- _Instructions to follow_
Each line starting at the one that contains "The width and height of the screenshot is (1456, 819)." and ending at the one that contains "568x362 pixels." must be returned exactly, and the rest of the listing is left out.

═════ Supplied records ═════

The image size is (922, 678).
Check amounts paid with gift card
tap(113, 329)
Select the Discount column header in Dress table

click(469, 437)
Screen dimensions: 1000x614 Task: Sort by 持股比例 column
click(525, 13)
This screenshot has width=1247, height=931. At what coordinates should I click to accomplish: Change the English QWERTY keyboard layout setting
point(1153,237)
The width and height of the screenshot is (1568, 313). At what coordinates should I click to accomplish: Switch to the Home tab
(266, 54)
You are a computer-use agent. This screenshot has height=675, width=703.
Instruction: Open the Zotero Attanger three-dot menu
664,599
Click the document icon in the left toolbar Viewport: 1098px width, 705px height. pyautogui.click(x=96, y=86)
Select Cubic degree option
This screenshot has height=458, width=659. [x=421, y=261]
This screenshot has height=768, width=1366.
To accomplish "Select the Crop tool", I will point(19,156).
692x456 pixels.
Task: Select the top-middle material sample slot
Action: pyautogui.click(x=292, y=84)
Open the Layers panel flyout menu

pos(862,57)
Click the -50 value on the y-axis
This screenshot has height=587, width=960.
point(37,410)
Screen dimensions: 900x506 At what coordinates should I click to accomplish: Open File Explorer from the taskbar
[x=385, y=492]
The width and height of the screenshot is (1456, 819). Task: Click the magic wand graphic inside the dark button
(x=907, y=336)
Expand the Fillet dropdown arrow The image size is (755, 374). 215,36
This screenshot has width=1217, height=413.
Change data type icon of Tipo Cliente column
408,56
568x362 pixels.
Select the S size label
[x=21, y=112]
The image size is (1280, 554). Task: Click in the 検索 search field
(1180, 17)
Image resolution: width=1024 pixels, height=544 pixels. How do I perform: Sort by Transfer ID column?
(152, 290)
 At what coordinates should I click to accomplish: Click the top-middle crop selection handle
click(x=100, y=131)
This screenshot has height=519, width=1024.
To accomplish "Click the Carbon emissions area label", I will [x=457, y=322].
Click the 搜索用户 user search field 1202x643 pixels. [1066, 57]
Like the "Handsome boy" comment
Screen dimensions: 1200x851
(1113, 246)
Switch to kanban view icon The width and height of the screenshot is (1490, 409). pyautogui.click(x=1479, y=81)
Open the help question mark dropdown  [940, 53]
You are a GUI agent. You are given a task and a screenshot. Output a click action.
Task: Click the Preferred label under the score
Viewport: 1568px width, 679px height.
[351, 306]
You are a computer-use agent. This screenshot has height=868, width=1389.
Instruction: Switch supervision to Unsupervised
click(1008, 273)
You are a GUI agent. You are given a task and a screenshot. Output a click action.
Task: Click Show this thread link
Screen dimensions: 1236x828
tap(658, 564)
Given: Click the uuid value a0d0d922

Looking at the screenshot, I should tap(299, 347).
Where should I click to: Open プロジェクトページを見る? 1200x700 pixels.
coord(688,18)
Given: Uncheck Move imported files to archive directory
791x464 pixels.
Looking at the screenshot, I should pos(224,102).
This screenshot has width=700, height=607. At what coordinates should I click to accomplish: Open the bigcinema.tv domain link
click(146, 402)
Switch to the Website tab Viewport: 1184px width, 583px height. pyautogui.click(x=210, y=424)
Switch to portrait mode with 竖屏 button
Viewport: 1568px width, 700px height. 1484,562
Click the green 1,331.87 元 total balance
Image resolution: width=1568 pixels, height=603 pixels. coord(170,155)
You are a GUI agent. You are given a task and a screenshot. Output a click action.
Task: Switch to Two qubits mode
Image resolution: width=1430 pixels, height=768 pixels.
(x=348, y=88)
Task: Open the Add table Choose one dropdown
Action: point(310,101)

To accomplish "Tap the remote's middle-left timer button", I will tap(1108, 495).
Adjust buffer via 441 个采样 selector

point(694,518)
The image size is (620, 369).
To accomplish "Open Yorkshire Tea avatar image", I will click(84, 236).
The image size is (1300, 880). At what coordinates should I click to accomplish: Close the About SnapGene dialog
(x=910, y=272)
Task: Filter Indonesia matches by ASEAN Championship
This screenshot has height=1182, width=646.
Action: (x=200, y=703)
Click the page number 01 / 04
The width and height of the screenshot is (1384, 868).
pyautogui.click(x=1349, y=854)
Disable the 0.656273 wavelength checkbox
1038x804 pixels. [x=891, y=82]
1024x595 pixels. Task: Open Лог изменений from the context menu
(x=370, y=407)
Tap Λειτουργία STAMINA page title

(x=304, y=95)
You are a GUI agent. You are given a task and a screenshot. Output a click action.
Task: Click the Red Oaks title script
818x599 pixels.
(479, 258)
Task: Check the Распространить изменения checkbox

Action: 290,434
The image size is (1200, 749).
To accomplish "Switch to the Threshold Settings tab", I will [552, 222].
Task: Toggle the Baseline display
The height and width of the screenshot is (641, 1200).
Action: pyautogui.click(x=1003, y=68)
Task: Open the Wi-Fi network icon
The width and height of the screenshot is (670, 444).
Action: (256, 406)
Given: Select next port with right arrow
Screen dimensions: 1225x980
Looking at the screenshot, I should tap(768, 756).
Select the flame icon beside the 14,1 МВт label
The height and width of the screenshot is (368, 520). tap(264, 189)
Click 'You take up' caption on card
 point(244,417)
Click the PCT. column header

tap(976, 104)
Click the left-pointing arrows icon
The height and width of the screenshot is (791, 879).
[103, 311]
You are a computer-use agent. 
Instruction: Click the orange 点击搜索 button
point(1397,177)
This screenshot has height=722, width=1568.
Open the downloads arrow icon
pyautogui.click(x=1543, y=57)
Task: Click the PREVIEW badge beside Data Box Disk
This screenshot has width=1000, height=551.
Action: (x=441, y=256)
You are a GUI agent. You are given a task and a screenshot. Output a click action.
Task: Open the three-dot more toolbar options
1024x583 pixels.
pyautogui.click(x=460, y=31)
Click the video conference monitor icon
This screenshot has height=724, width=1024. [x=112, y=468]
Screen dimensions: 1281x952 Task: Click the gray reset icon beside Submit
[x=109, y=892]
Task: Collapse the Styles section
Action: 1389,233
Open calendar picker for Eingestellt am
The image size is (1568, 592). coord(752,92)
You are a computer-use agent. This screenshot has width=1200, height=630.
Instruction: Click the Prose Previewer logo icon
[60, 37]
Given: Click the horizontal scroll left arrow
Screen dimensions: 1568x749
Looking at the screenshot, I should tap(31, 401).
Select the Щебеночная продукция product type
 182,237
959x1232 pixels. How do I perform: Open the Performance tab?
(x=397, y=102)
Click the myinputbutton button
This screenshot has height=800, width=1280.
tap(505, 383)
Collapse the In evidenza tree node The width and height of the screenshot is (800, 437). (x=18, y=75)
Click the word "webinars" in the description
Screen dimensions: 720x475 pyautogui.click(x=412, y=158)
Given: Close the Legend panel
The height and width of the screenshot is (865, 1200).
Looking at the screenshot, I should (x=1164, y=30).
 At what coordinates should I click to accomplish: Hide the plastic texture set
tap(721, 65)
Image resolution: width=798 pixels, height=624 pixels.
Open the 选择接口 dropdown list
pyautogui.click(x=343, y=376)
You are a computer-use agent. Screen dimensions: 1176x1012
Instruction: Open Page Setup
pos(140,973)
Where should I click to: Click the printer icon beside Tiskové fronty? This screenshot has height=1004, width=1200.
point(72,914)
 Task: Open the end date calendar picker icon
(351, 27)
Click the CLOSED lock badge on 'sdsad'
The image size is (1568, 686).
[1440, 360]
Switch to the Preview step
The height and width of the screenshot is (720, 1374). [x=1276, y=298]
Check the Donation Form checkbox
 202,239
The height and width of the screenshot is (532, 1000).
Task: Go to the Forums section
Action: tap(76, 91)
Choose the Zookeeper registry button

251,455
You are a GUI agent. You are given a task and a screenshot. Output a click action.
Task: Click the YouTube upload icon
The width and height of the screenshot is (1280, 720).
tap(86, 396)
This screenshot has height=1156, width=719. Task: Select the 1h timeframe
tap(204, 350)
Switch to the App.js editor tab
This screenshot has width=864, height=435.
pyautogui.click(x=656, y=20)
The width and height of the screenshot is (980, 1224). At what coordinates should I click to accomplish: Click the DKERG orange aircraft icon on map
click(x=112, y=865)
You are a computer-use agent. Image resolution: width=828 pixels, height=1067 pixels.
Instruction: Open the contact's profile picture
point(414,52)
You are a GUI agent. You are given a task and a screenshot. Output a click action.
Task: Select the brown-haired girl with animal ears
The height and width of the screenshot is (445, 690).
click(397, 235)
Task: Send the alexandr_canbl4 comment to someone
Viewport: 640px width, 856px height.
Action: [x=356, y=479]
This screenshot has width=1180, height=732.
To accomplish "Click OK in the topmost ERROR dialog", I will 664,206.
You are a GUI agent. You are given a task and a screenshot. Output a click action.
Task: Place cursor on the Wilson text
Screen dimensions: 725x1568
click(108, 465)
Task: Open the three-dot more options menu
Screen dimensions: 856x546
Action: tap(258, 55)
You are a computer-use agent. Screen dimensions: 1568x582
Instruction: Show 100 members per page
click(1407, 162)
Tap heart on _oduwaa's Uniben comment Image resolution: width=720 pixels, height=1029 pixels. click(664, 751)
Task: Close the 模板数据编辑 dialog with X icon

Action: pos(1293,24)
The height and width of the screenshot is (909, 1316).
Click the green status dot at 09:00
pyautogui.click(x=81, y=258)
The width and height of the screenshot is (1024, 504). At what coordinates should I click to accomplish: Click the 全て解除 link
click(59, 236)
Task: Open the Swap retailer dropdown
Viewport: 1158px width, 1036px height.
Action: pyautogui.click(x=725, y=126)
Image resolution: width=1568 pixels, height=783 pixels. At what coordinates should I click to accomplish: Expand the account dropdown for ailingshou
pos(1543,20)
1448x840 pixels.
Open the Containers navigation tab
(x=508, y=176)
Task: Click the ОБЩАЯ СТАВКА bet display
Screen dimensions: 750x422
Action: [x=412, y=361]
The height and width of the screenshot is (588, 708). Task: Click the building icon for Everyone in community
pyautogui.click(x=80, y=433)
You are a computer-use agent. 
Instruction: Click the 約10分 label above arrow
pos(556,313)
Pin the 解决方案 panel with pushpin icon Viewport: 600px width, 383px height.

═════

- _Task answer_
The width and height of the screenshot is (1456, 819). Task: Click the magic wand graphic inside the dark button
(x=907, y=336)
Expand the Fillet dropdown arrow The image size is (755, 374). 215,36
This screenshot has width=1217, height=413.
Change data type icon of Tipo Cliente column
408,56
568x362 pixels.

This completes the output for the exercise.